* [The task]:
Substitute "cog" for "gear" in the records from the line containing "Image resolution: width=529" through the line containing "The width and", inclusive, leaving all else unchanged. Return only those lines and omit the pictures.

* [The input]:
┄┄┄┄┄┄┄┄┄┄

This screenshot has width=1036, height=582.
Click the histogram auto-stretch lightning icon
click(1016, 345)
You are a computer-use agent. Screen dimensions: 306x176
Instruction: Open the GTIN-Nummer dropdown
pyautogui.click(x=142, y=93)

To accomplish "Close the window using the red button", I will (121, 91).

┄┄┄┄┄┄┄┄┄┄

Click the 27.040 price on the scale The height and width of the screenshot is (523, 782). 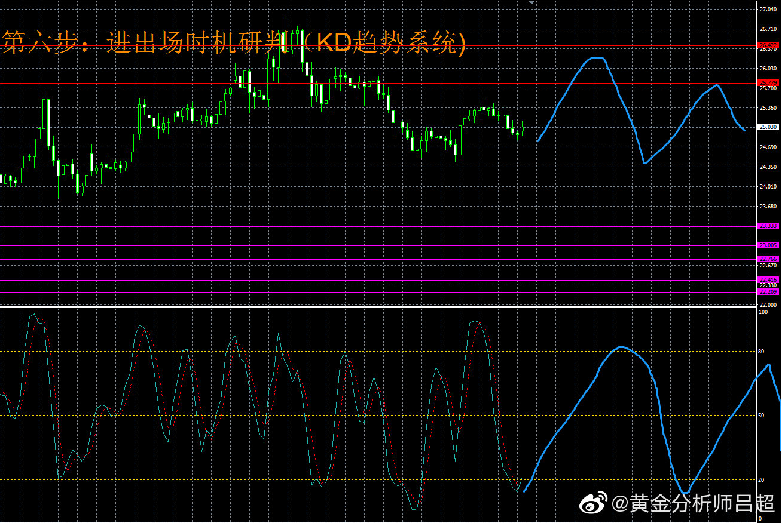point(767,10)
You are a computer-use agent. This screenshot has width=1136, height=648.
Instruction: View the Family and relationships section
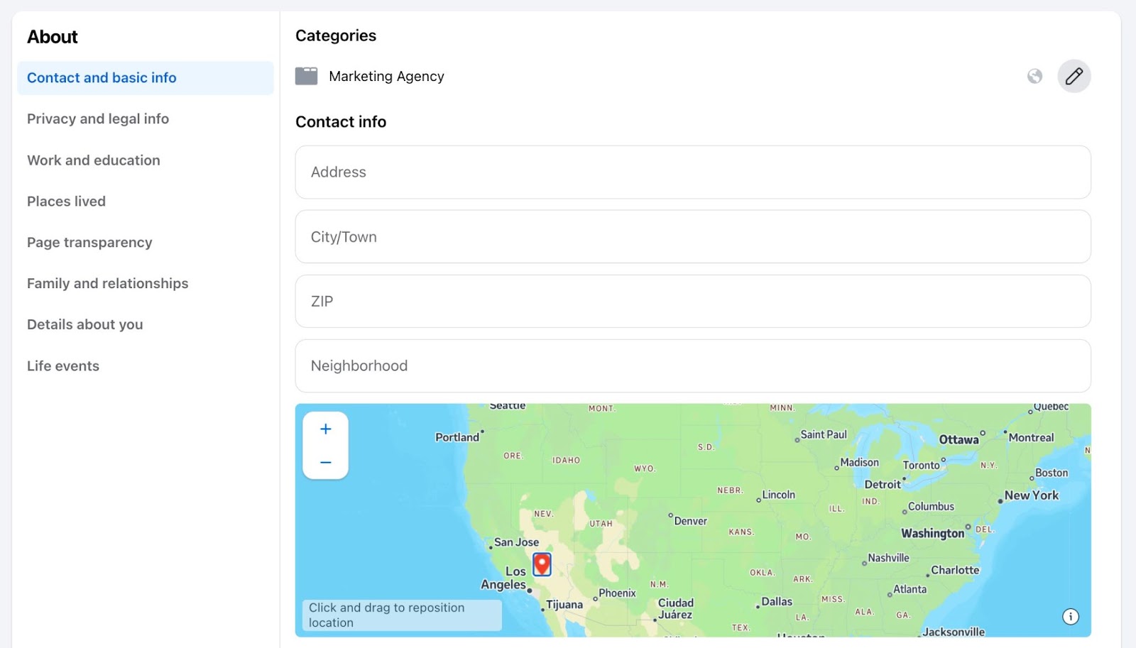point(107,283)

┄┄┄┄┄┄┄┄┄┄

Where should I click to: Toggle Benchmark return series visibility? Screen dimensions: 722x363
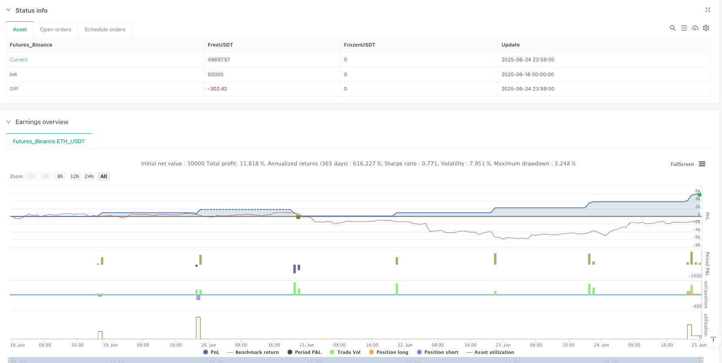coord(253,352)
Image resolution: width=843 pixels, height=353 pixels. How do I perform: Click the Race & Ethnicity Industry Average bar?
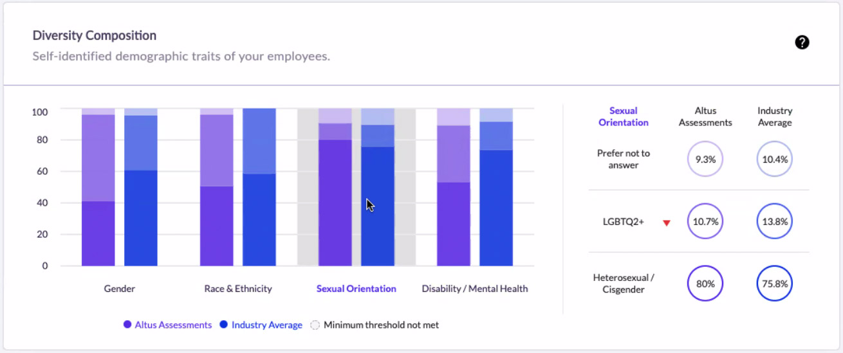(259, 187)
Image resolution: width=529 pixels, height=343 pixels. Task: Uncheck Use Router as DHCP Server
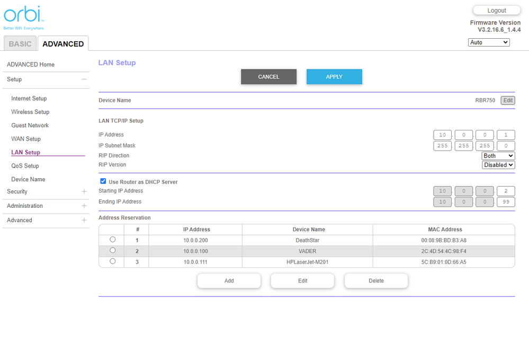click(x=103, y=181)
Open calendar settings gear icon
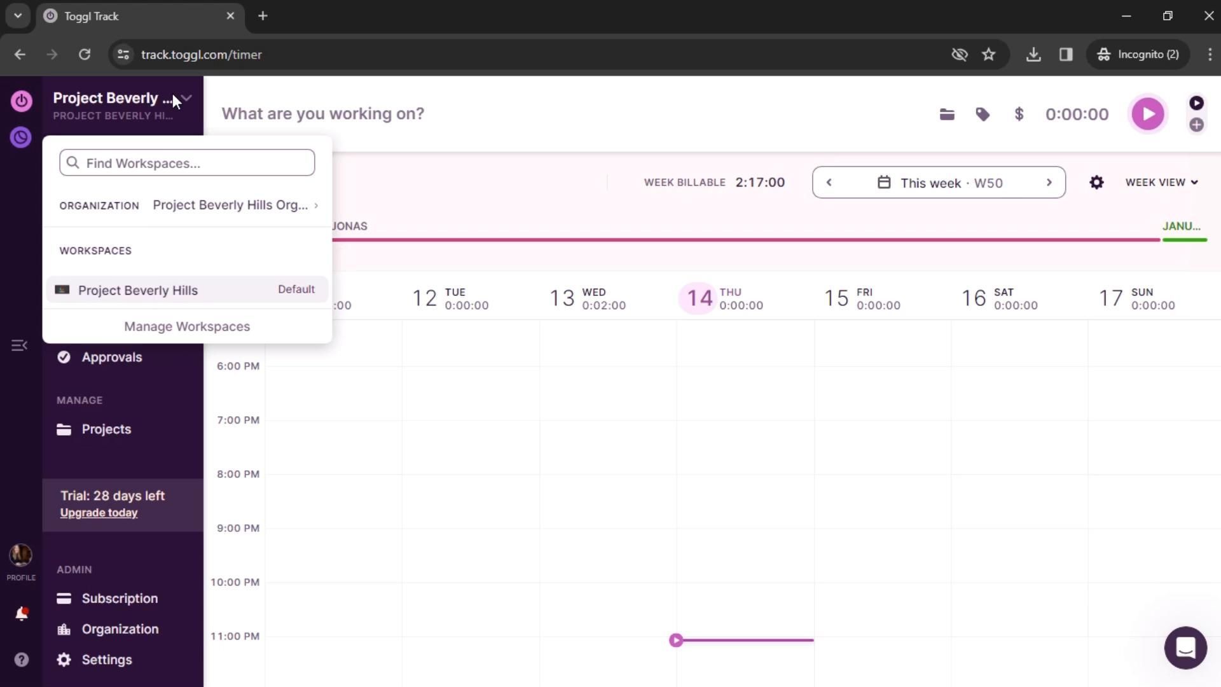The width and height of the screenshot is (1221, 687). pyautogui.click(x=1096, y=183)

┄┄┄┄┄┄┄┄┄┄

* [Output below]:
Image resolution: width=529 pixels, height=343 pixels. Task: Uncheck Use Router as DHCP Server
click(x=103, y=181)
Open calendar settings cog icon
The width and height of the screenshot is (1221, 687). pyautogui.click(x=1096, y=183)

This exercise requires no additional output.